Francisco del Piñal, MD

Rationale and Basic Science

Intra-articular malunions of the distal radius should be ideally treated by an outside-in15 or inside-out osteotomy,6 in such a way as to restore the normal joint anatomy. Sometimes the degree of damage on the articular cartilage or the degree of comminution is such that an intra-articular osteotomy is no longer an alternative. Currently, the gold standards when the lunate or scaphoid facet cartilage is irreversibly damaged are partial or total arthrodeses.7,8 Partial arthrodeses limit the range of motion and may overload neighboring joints, which may degenerate in the midterm.9

Taking into account that the original problem is the loss of cartilage in the distal radius, a more logical approach was to try to replace it with a similar piece of tissue, rather than to fuse the joint. Giachino and coworkers10,11 resurfaced irreversibly damaged distal radius articular surface by transferring nonvascularized osteochondral grafts from the proximal fibula. Their experience in two cases was positive in the short-term, but the fate of nonvascularized osteochondral grafts has been shown to be unpredictable in other joints.1215 Ishida and colleagues12 recommend limiting the graft size to 50% of the proximal interphalangeal joint to avoid massive graft resorption.

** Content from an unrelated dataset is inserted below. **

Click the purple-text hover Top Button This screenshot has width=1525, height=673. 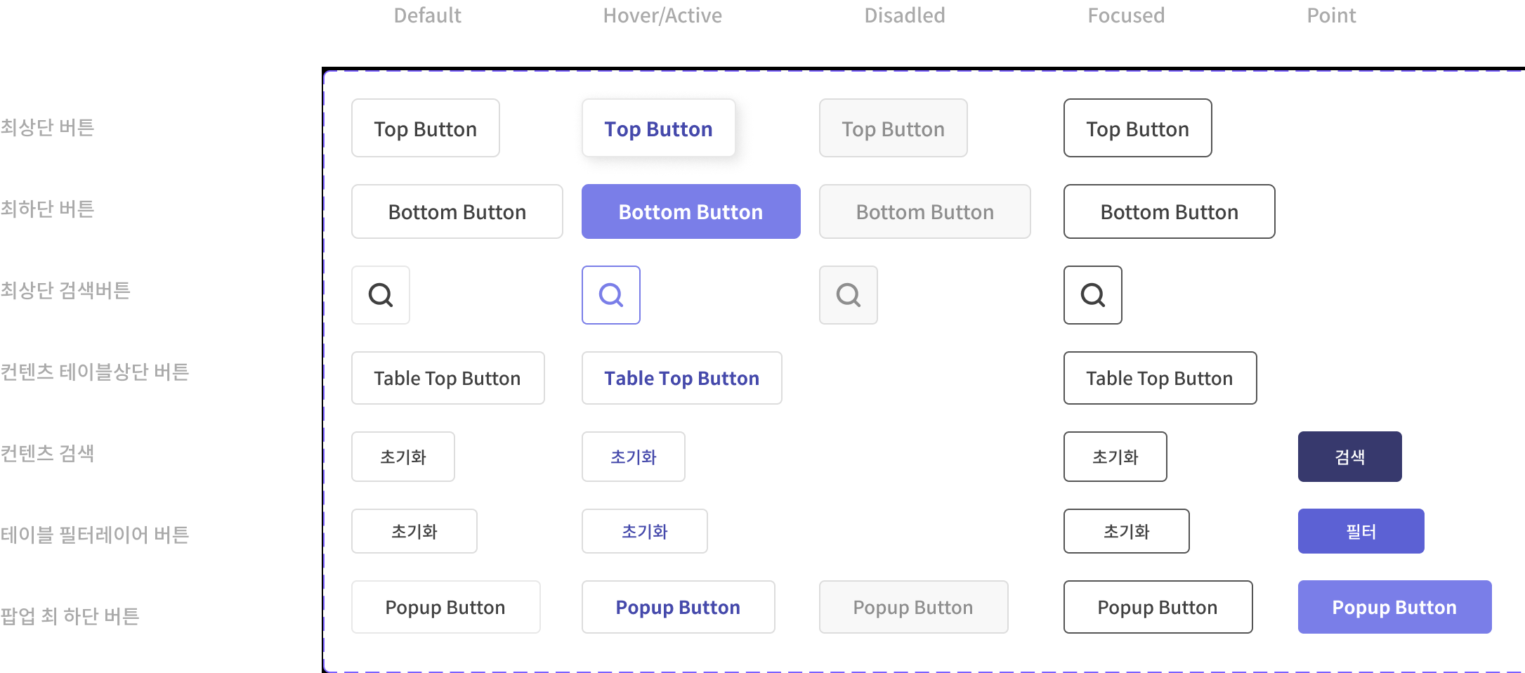(x=659, y=128)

Other studies have found on histology, even with small autogenous osteochondral plugs, the appearance of multiple tidemarks on the deep layer of the cartilage,16 a finding that has been associated with osteoarthritis.15,17

The problem of restoring articular cartilage loss has been widely explored in other fields of orthopaedic surgery. There are several methods for repairing cartilage defects, including microfracture, chondrocyte cultures, mosaicplasty, fresh and frozen allografts, autologous osteochondral grafts, and perichondroplasty, but none of them totally successful.1824 The fact that the anatomy of the hyaline cartilage is extremely complex and difficult to reproduce was considered by Poole17 as being responsible in part for the failures with these methods.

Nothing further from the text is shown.